## Recorded data

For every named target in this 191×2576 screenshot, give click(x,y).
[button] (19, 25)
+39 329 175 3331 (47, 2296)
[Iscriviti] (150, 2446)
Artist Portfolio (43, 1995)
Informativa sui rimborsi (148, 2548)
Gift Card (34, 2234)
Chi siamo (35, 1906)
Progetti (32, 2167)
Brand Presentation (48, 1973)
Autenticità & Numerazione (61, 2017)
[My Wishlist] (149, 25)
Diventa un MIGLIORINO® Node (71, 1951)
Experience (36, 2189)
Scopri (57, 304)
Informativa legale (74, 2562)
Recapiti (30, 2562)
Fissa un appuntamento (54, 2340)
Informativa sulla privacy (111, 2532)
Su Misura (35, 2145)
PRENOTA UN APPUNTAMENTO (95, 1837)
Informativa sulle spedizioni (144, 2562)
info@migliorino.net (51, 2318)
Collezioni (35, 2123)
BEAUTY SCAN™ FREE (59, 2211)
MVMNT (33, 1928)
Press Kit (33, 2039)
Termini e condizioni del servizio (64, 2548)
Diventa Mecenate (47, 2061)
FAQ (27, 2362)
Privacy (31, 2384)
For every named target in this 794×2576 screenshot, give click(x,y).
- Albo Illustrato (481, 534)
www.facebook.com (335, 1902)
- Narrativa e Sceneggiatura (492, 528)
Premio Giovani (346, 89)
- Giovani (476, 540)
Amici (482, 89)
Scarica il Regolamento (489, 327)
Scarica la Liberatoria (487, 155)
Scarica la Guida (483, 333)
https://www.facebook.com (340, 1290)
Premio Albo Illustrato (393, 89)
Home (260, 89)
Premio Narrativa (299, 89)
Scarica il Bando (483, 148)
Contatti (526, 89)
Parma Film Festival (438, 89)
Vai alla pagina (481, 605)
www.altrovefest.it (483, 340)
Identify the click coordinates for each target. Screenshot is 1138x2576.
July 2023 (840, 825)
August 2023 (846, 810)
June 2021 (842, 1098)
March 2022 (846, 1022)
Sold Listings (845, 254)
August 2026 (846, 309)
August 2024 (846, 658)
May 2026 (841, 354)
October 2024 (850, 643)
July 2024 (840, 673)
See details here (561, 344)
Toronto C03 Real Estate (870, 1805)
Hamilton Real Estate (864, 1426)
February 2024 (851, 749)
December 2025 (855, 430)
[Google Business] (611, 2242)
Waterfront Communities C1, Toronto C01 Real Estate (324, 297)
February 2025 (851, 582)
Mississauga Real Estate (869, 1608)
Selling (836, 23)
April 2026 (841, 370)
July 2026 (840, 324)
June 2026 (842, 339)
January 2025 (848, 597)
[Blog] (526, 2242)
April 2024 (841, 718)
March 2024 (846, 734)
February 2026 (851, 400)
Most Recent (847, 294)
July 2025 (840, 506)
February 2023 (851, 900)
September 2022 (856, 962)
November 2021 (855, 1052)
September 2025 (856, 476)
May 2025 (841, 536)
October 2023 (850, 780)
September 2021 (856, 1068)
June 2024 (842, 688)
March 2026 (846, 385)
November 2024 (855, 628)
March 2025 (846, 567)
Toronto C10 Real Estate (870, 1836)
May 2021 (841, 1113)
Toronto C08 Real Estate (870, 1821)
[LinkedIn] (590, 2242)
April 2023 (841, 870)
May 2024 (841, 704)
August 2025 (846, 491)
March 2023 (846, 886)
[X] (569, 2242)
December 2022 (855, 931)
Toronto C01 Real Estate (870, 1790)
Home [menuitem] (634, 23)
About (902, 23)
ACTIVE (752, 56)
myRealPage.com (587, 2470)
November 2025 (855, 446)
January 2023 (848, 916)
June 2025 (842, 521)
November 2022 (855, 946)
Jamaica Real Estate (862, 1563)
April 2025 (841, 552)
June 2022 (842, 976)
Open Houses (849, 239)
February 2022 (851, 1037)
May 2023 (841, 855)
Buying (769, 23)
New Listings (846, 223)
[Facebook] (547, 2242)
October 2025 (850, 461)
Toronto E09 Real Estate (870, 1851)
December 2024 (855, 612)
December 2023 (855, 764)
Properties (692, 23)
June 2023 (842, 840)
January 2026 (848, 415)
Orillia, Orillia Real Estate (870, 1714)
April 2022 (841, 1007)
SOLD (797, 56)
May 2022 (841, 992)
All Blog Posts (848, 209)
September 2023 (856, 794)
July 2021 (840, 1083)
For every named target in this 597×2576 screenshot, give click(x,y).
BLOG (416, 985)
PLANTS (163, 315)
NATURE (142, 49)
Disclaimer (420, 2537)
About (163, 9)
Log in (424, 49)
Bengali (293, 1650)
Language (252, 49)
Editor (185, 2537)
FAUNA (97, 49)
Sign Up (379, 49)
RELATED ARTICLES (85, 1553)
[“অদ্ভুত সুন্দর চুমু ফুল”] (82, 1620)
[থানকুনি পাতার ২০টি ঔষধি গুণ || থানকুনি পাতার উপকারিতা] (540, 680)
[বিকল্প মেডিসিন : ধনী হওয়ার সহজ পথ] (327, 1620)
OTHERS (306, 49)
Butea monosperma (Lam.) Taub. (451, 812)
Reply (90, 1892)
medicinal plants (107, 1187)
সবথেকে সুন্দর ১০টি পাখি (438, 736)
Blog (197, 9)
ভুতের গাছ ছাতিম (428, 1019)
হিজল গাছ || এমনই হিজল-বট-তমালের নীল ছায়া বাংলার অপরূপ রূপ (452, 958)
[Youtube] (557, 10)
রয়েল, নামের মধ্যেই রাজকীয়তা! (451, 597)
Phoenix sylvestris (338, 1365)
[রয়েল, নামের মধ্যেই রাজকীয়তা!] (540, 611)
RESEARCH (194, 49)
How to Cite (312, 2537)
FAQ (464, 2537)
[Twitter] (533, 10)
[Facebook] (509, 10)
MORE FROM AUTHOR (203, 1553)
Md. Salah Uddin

## About this task
Each line of the listing needs to be transcribed exactly.

## Answer below
For every named target in this 191×2576 screenshot, give click(x,y).
[button] (19, 25)
+39 329 175 3331 (47, 2296)
[Iscriviti] (150, 2446)
Artist Portfolio (43, 1995)
Informativa sui rimborsi (148, 2548)
Gift Card (34, 2234)
Chi siamo (35, 1906)
Progetti (32, 2167)
Brand Presentation (48, 1973)
Autenticità & Numerazione (61, 2017)
[My Wishlist] (149, 25)
Diventa un MIGLIORINO® Node (71, 1951)
Experience (36, 2189)
Scopri (57, 304)
Informativa legale (74, 2562)
Recapiti (30, 2562)
Fissa un appuntamento (54, 2340)
Informativa sulla privacy (111, 2532)
Su Misura (35, 2145)
PRENOTA UN APPUNTAMENTO (95, 1837)
Informativa sulle spedizioni (144, 2562)
info@migliorino.net (51, 2318)
Collezioni (35, 2123)
BEAUTY SCAN™ FREE (59, 2211)
MVMNT (33, 1928)
Press Kit (33, 2039)
Termini e condizioni del servizio (64, 2548)
Diventa Mecenate (47, 2061)
FAQ (27, 2362)
Privacy (31, 2384)
For every named target in this 794×2576 screenshot, give click(x,y).
- Albo Illustrato (481, 534)
www.facebook.com (335, 1902)
- Narrativa e Sceneggiatura (492, 528)
Premio Giovani (346, 89)
- Giovani (476, 540)
Amici (482, 89)
Scarica il Regolamento (489, 327)
Scarica la Liberatoria (487, 155)
Scarica la Guida (483, 333)
https://www.facebook.com (340, 1290)
Premio Albo Illustrato (393, 89)
Home (260, 89)
Premio Narrativa (299, 89)
Scarica il Bando (483, 148)
Contatti (526, 89)
Parma Film Festival (438, 89)
Vai alla pagina (481, 605)
www.altrovefest.it (483, 340)
Identify the click coordinates for each target. Screenshot is 1138x2576.
July 2023 (840, 825)
August 2023 (846, 810)
June 2021 (842, 1098)
March 2022 (846, 1022)
Sold Listings (845, 254)
August 2026 (846, 309)
August 2024 (846, 658)
May 2026 (841, 354)
October 2024 (850, 643)
July 2024 (840, 673)
See details here (561, 344)
Toronto C03 Real Estate (870, 1805)
Hamilton Real Estate (864, 1426)
February 2024 (851, 749)
December 2025 (855, 430)
[Google Business] (611, 2242)
Waterfront Communities C1, Toronto C01 Real Estate (324, 297)
February 2025 (851, 582)
Mississauga Real Estate (869, 1608)
Selling (836, 23)
April 2026 (841, 370)
July 2026 (840, 324)
June 2026 (842, 339)
January 2025 (848, 597)
[Blog] (526, 2242)
April 2024 (841, 718)
March 2024 (846, 734)
February 2026 (851, 400)
Most Recent (847, 294)
July 2025 (840, 506)
February 2023 (851, 900)
September 2022 (856, 962)
November 2021 (855, 1052)
September 2025 (856, 476)
May 2025 (841, 536)
October 2023 (850, 780)
September 2021 (856, 1068)
June 2024 (842, 688)
March 2026 (846, 385)
November 2024 (855, 628)
March 2025 (846, 567)
Toronto C10 Real Estate (870, 1836)
May 2021 (841, 1113)
Toronto C08 Real Estate (870, 1821)
[LinkedIn] (590, 2242)
April 2023 (841, 870)
May 2024 (841, 704)
August 2025 (846, 491)
March 2023 (846, 886)
[X] (569, 2242)
December 2022 (855, 931)
Toronto C01 Real Estate (870, 1790)
Home [menuitem] (634, 23)
About (902, 23)
ACTIVE (752, 56)
myRealPage.com (587, 2470)
November 2025 (855, 446)
January 2023 (848, 916)
June 2025 (842, 521)
November 2022 (855, 946)
Jamaica Real Estate (862, 1563)
April 2025 (841, 552)
June 2022 (842, 976)
Open Houses (849, 239)
February 2022 (851, 1037)
May 2023 (841, 855)
Buying (769, 23)
New Listings (846, 223)
[Facebook] (547, 2242)
October 2025 (850, 461)
Toronto E09 Real Estate (870, 1851)
December 2024 (855, 612)
December 2023 (855, 764)
Properties (692, 23)
June 2023 (842, 840)
January 2026 (848, 415)
Orillia, Orillia Real Estate (870, 1714)
April 2022 (841, 1007)
SOLD (797, 56)
May 2022 (841, 992)
All Blog Posts (848, 209)
September 2023 (856, 794)
July 2021 (840, 1083)
For every named target in this 597×2576 screenshot, give click(x,y).
BLOG (416, 985)
PLANTS (163, 315)
NATURE (142, 49)
Disclaimer (420, 2537)
About (163, 9)
Log in (424, 49)
Bengali (293, 1650)
Language (252, 49)
Editor (185, 2537)
FAUNA (97, 49)
Sign Up (379, 49)
RELATED ARTICLES (85, 1553)
[“অদ্ভুত সুন্দর চুমু ফুল”] (82, 1620)
[থানকুনি পাতার ২০টি ঔষধি গুণ || থানকুনি পাতার উপকারিতা] (540, 680)
[বিকল্প মেডিসিন : ধনী হওয়ার সহজ পথ] (327, 1620)
OTHERS (306, 49)
Butea monosperma (Lam.) Taub. (451, 812)
Reply (90, 1892)
medicinal plants (107, 1187)
সবথেকে সুন্দর ১০টি পাখি (438, 736)
Blog (197, 9)
ভুতের গাছ ছাতিম (428, 1019)
হিজল গাছ || এমনই হিজল-বট-তমালের নীল ছায়া বাংলার অপরূপ রূপ (452, 958)
[Youtube] (557, 10)
রয়েল, নামের মধ্যেই রাজকীয়তা! (451, 597)
Phoenix sylvestris (338, 1365)
[রয়েল, নামের মধ্যেই রাজকীয়তা!] (540, 611)
RESEARCH (194, 49)
How to Cite (312, 2537)
FAQ (464, 2537)
[Twitter] (533, 10)
[Facebook] (509, 10)
MORE FROM AUTHOR (203, 1553)
Md. Salah Uddin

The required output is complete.